El sábado pasado salieron desfilaron por las calles de la Ciudad de México más de doscientas mil personas para celebrar la diversidad, en una más de las marchas del orgullo LGBT. Los ríos de gente que caminaron desde el medio día por las calles de Reforma continuaban llenando el Zócalo hasta bien entrada la tarde. Fue una celebración de la diversidad que tuvo lugar en paz y armonía.
Hubo, sin embargo, una nota disonante de la que poco se ha hablado: en la entrada al Zócalo se instaló un grupo de cerca de 15 hombres pertenecientes a la autoproclamada Juventud Nacional Socialista, que hasta ahora no se había hecho visible, y se situó allí con una actitud amenazante. Enmascarados algunos, con rostros llenos de odio y mandíbulas trabadas los otros, llevaban un letrero que no casualmente estaba escrito en letras color sangre: “Familia natural: Hombre y mujer”. La misma consigna que cantaban, muy en alto, una y otra vez.
A simple vista parecían un grupo de jóvenes perdidos en la era medieval, renuentes a aceptar la realidad y la modernidad. Pero ese grupo que se presentó en el Zócalo –rodeado de un fuerte dispositivo de seguridad y de representantes de la CNDH para evitar confrontaciones— acudió con el claro propósito de provocar, amedrentar, buscar el choque y presentarse como héroe entre grupos de la derecha. “Me dicen facha por mata cucarachas”, escuché claramente cantar a algunos de ellos en un abierto mensaje de odio, cercano a la incitación violenta.
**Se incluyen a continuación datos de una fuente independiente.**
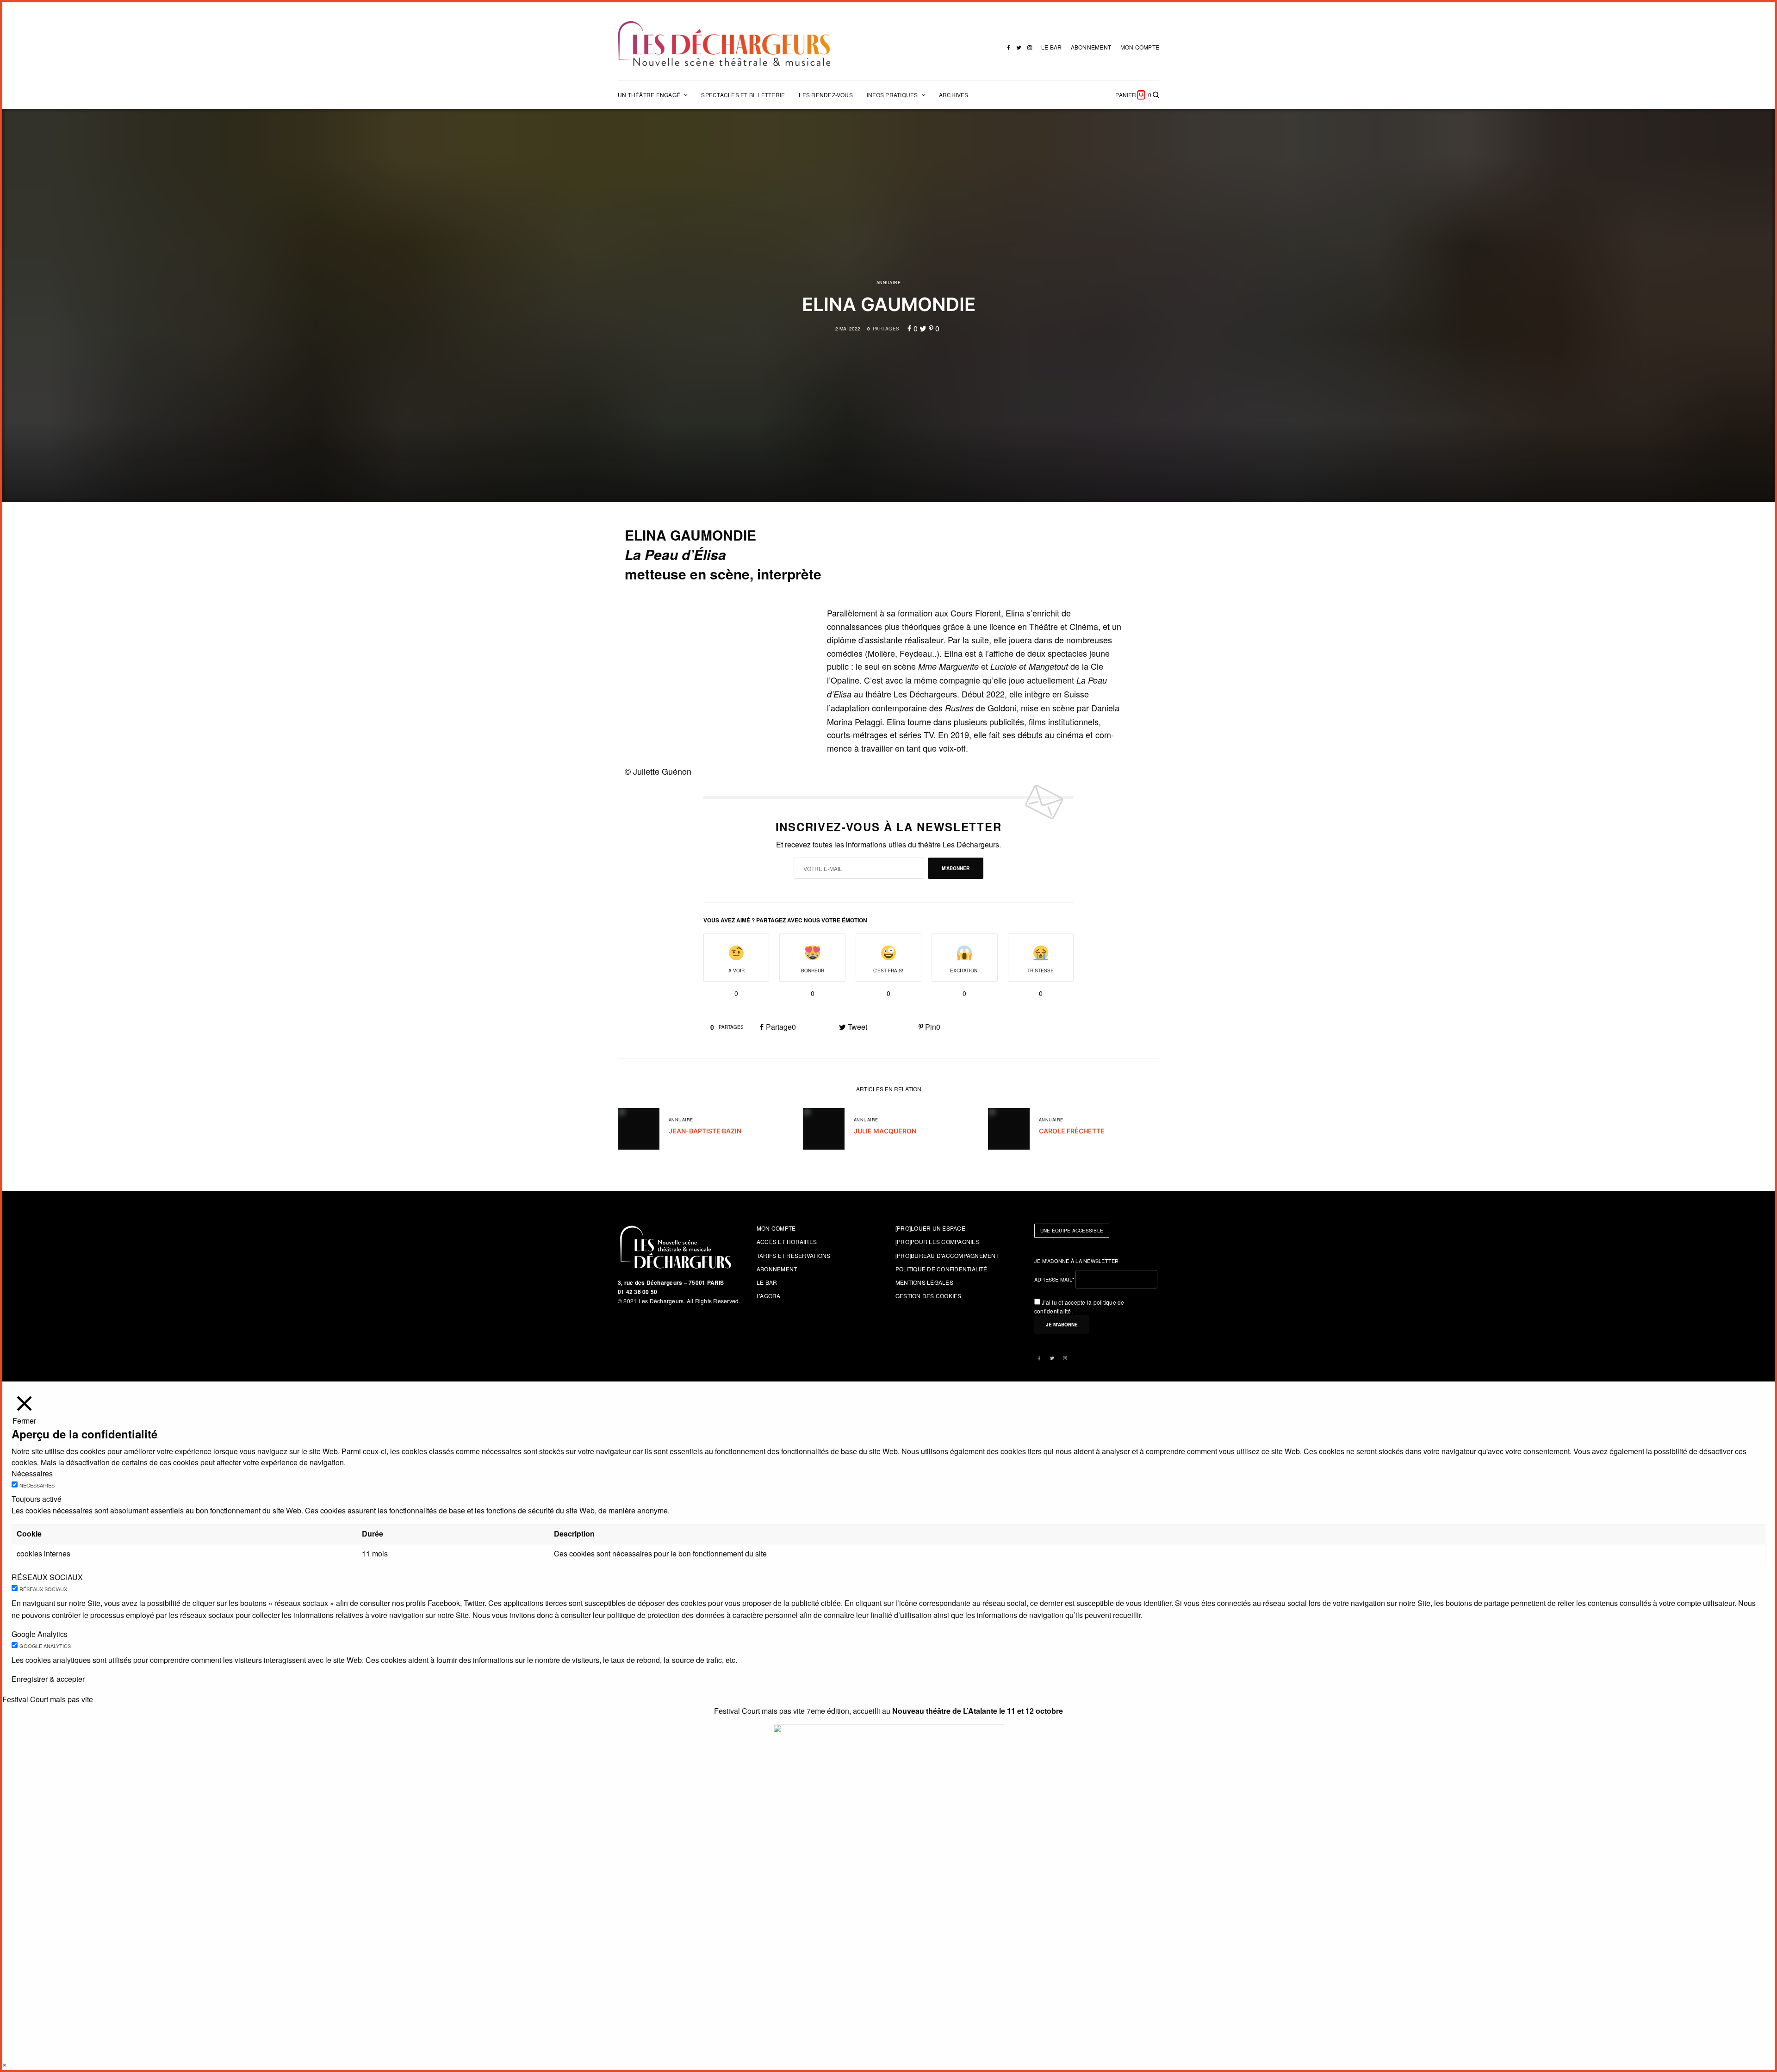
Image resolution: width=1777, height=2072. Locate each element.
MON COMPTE (1139, 47)
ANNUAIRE (888, 282)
Poco se sabe acerca de esta juventud fascista. ¿Será que algunos de sus integrantes están detrás de las amenazas que recibieron personas y familias gays antes de la marcha? Sin duda es necesario monitorearlos de cerca.
En sus redes sociales pueden leerse toda suerte de mensajes de homofobia, xenofobia y desprecio a la diversidad, donde las iniciativas de matrimonio igualitario se atribuyen a una conspiración del sionismo, del capital internacional, del “lobby gay” y de las agencias de Naciones Unidas que propagan la “ideología de género”. Hay también mensajes amenazantes donde se lee: “el lgbetismo tiene sus días contados”.
Se trata, probablemente de grupos con un número limitado de seguidores. Pero es necesario estar alertas porque representan el extremo de un discurso de odio homofóbico que se ha venido propagando cada vez con más vigor durante las últimas semanas en el país. ¿Hasta dónde es capaz de llegar este discurso que abiertamente promueve el odio a lo diferente y se acerca a la instigación violenta?
No está de más alertar que en las mismas páginas en las que aparecen los mensajes de odio de los autoproclamados jóvenes nacional socialistas –que deben saber realmente poco de la historia del nazismo- se mueven con naturalidad algunos grupos católicos y cristianos.
Algunos de estos discursos no están muy lejos de clérigos como el padre Antonio Gutiérrez Montaño, vocero del Arzobispado, que señaló –como si gays y lesbianas no tuvieran siquiera derecho a existir­-: “No hay un derecho humano a ser diferente, a ser homosexual, eso es antinatural, Dios hizo las cosas de otro modo; los perros se juntan con las perras para tener perritos”.
Discursos, en fin, que tampoco se alejan de aquel funcionario jaliscience que después de la masacre de Orlando lamentó que fueran 50 en lugar de 100. Por fortuna fue cesado. Y por fortuna también el Gobierno de la República se ha comprometido a proteger a las personas y a las familias de la diversidad sexual. Hoy el discurso oficial es por “el derecho de cada quien a elegir libremente a quién amar y con quién compartir la vida”, como lo anunció el presidente de México el mismo día de la marcha.